(Data excerpts)
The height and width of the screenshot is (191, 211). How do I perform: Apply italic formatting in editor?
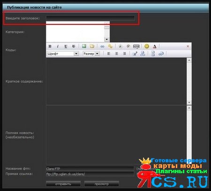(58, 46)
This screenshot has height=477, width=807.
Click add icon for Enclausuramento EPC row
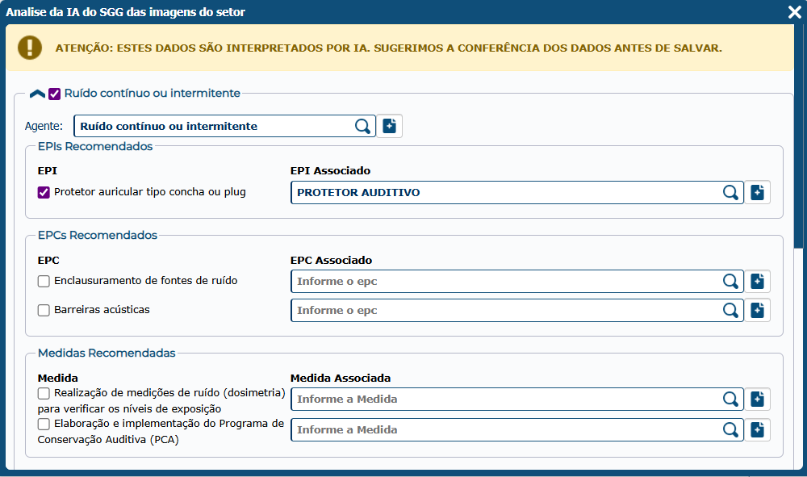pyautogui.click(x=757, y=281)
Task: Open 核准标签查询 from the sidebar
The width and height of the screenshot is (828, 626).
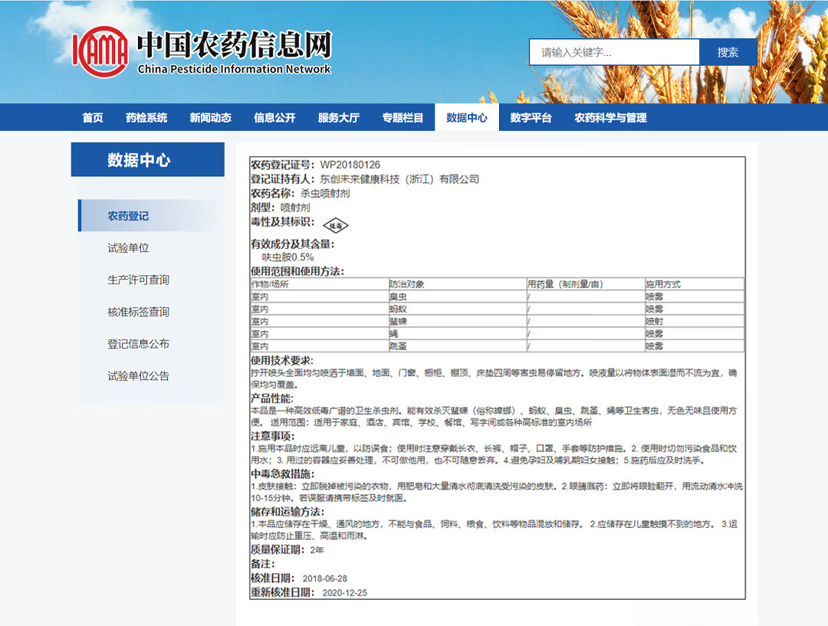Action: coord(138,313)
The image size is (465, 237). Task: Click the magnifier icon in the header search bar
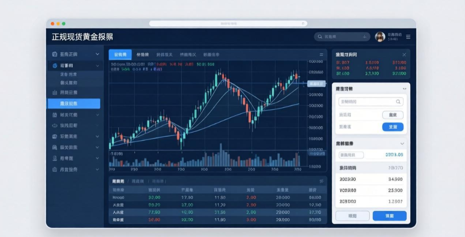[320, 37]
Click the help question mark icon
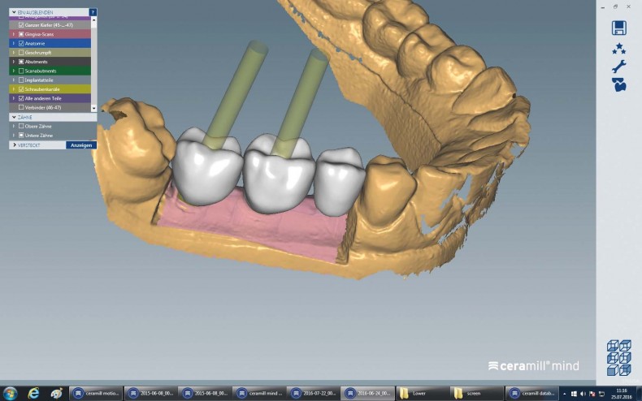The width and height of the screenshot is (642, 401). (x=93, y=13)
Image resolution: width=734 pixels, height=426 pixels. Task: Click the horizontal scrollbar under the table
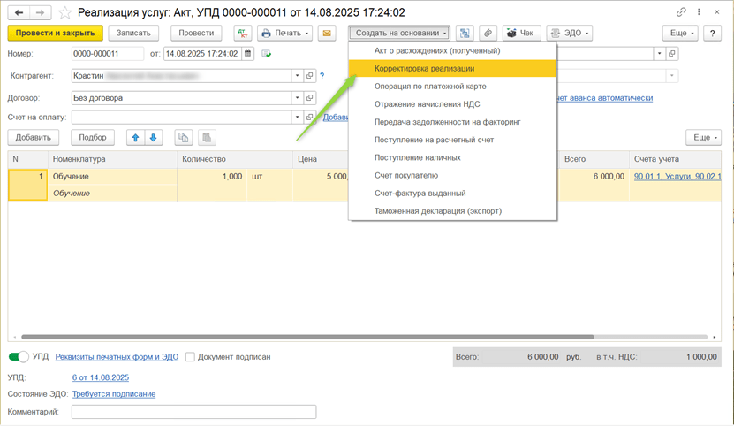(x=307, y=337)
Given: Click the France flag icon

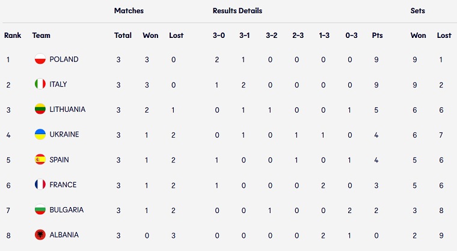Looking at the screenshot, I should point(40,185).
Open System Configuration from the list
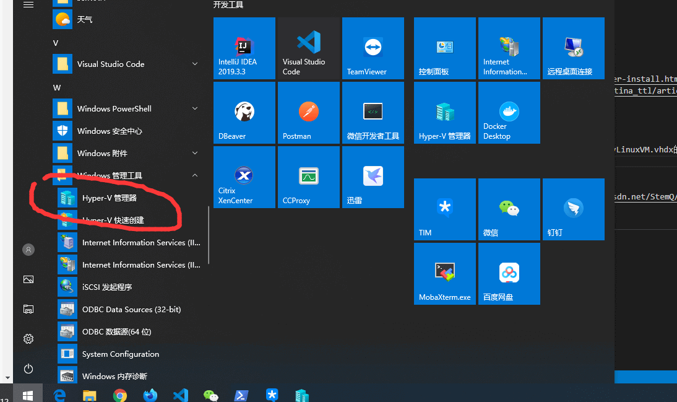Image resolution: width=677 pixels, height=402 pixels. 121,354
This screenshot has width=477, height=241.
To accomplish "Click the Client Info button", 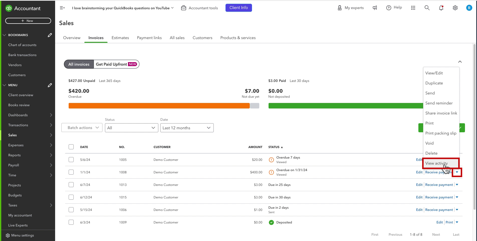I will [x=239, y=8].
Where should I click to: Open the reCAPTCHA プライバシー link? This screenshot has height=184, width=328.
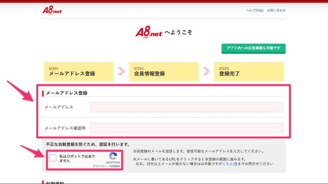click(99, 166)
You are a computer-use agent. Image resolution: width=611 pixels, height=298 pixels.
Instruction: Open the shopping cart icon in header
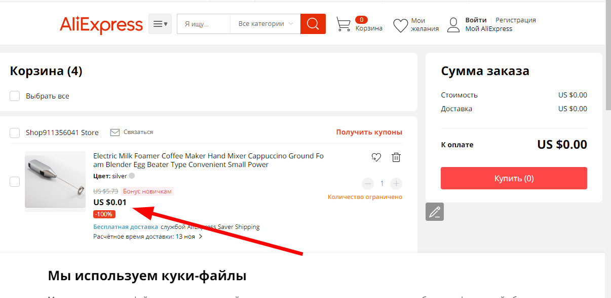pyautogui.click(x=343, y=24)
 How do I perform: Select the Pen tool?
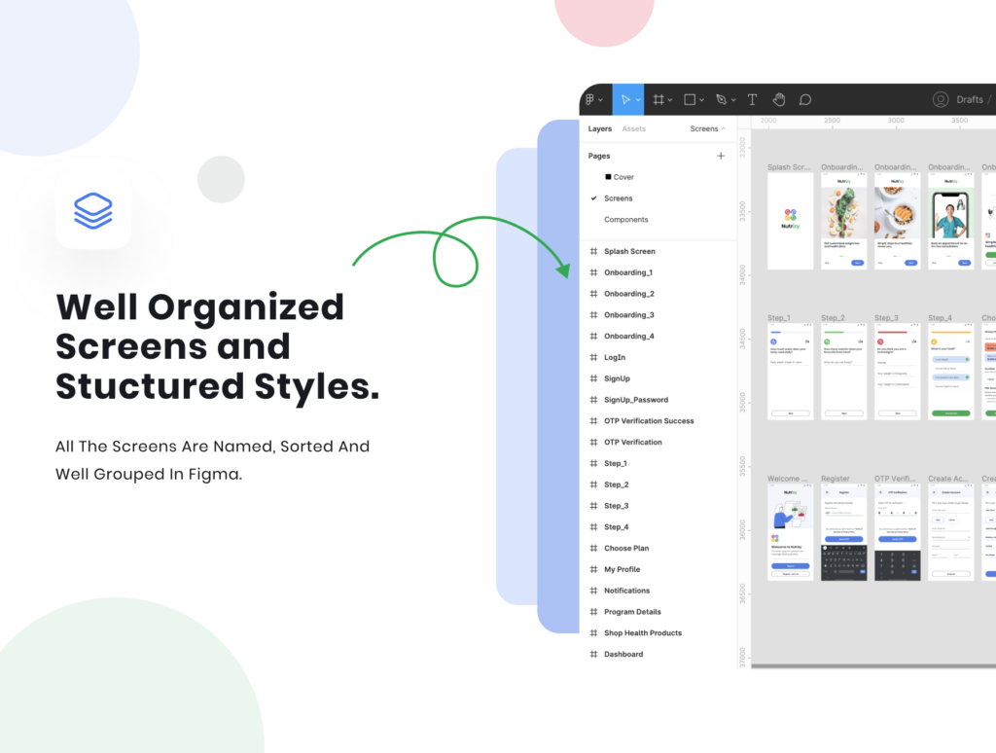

EXERCISE INSTRUCTIONS:
Only the lines from the one holding "Instruction: Open the" through the last line of the records should be output, please, exactly and without any pictures.

FINISHED EXERCISE:
Instruction: Open the shopping cart icon in header
pyautogui.click(x=343, y=24)
 How do I perform: Select the Pen tool?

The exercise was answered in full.